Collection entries
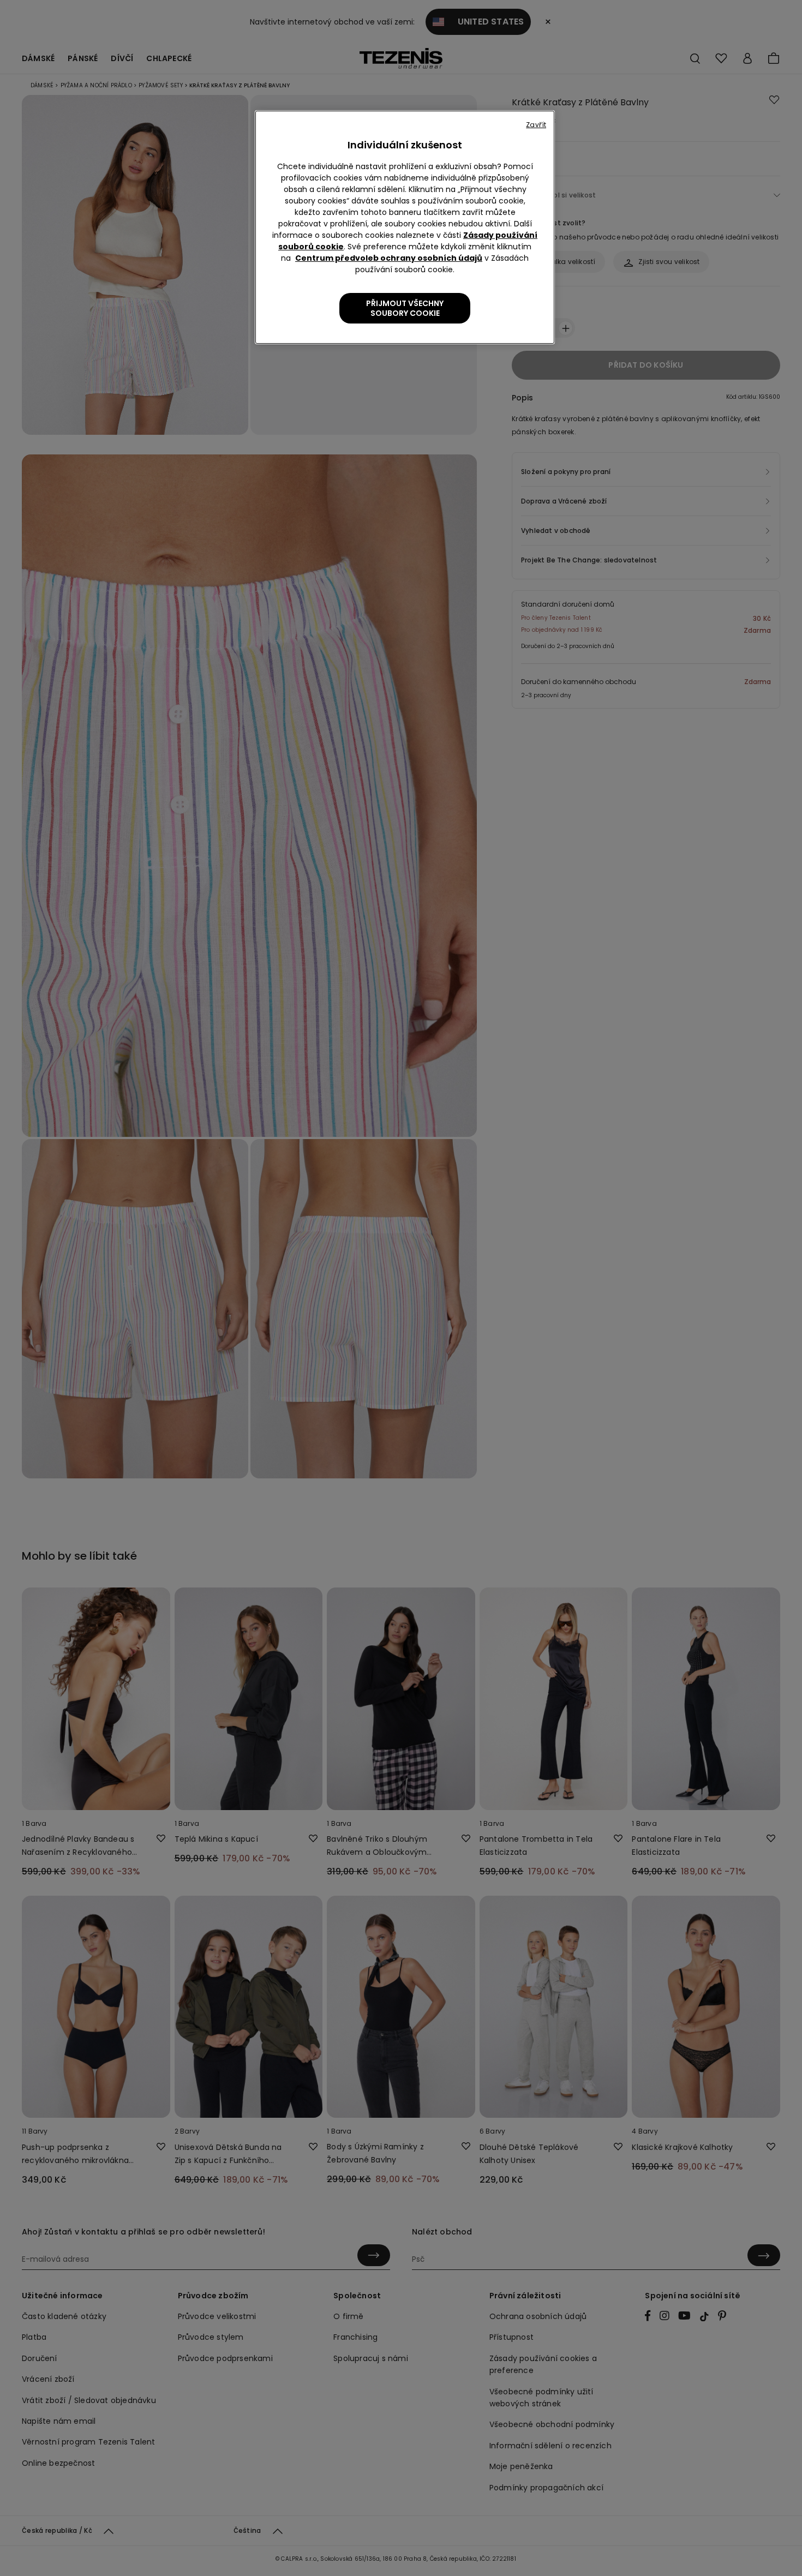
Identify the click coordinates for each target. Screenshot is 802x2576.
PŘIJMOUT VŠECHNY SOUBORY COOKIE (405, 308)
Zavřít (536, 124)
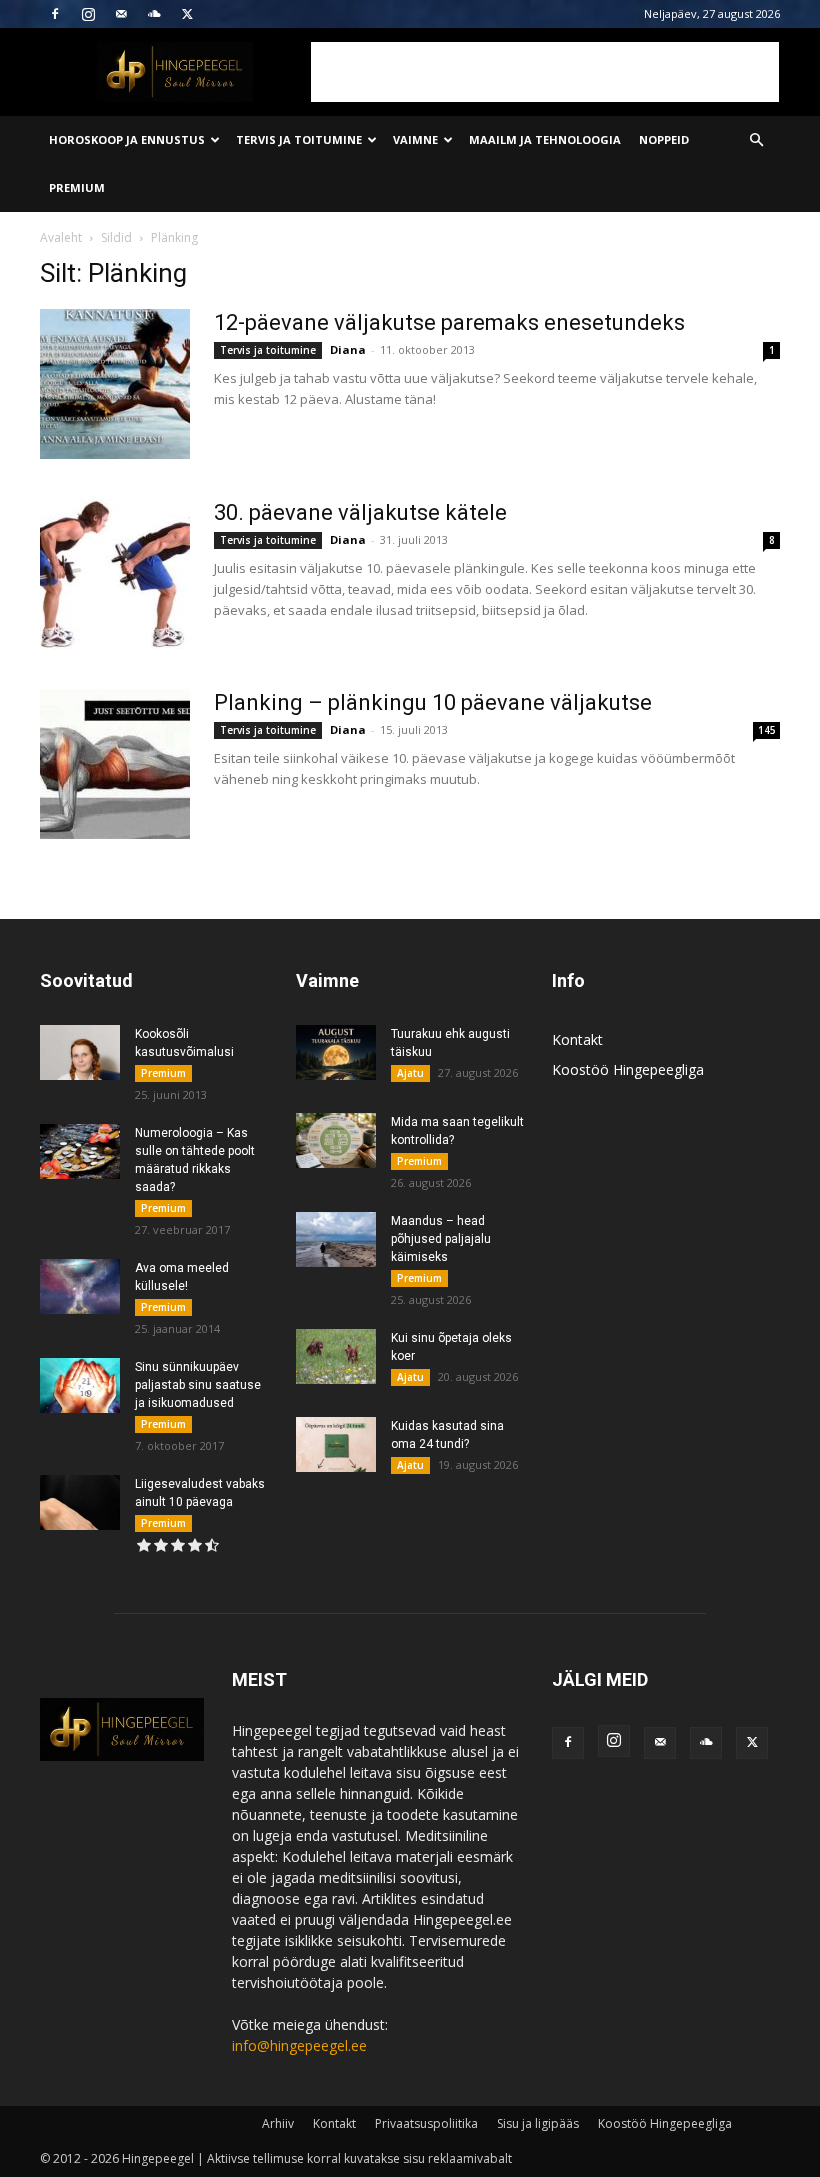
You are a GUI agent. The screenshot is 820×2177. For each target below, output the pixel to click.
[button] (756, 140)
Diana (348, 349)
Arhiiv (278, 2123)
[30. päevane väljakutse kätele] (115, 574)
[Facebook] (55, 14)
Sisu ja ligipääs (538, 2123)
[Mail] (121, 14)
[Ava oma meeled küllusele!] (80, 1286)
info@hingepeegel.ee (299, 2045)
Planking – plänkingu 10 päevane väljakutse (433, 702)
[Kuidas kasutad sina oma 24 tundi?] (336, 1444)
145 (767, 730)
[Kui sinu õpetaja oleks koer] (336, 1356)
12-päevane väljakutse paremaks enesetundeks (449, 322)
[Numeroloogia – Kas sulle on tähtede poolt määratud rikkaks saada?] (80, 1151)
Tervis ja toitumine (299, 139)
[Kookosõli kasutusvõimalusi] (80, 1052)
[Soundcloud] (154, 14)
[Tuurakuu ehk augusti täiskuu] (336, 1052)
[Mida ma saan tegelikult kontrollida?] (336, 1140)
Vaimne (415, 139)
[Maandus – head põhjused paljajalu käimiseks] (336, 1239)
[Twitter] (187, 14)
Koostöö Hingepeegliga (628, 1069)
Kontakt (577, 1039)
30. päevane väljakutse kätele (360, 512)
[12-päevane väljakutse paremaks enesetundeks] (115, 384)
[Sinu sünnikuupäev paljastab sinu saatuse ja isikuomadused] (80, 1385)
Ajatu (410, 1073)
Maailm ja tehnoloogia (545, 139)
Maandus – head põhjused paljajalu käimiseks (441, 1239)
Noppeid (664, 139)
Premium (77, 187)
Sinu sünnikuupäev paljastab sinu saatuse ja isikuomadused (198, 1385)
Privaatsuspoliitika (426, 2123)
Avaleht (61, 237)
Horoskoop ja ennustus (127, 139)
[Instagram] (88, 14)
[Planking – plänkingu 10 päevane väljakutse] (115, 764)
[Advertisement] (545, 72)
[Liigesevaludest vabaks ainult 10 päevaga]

- Activity -
Output consists of exactly the lines from the one containing "Noppeid (664, 139)" to the end of the records above, retyped without change and with nothing extra.

- The answer -
Noppeid (664, 139)
Premium (77, 187)
Sinu sünnikuupäev paljastab sinu saatuse ja isikuomadused (198, 1385)
Privaatsuspoliitika (426, 2123)
Avaleht (61, 237)
Horoskoop ja ennustus (127, 139)
[Instagram] (88, 14)
[Planking – plänkingu 10 päevane väljakutse] (115, 764)
[Advertisement] (545, 72)
[Liigesevaludest vabaks ainult 10 päevaga]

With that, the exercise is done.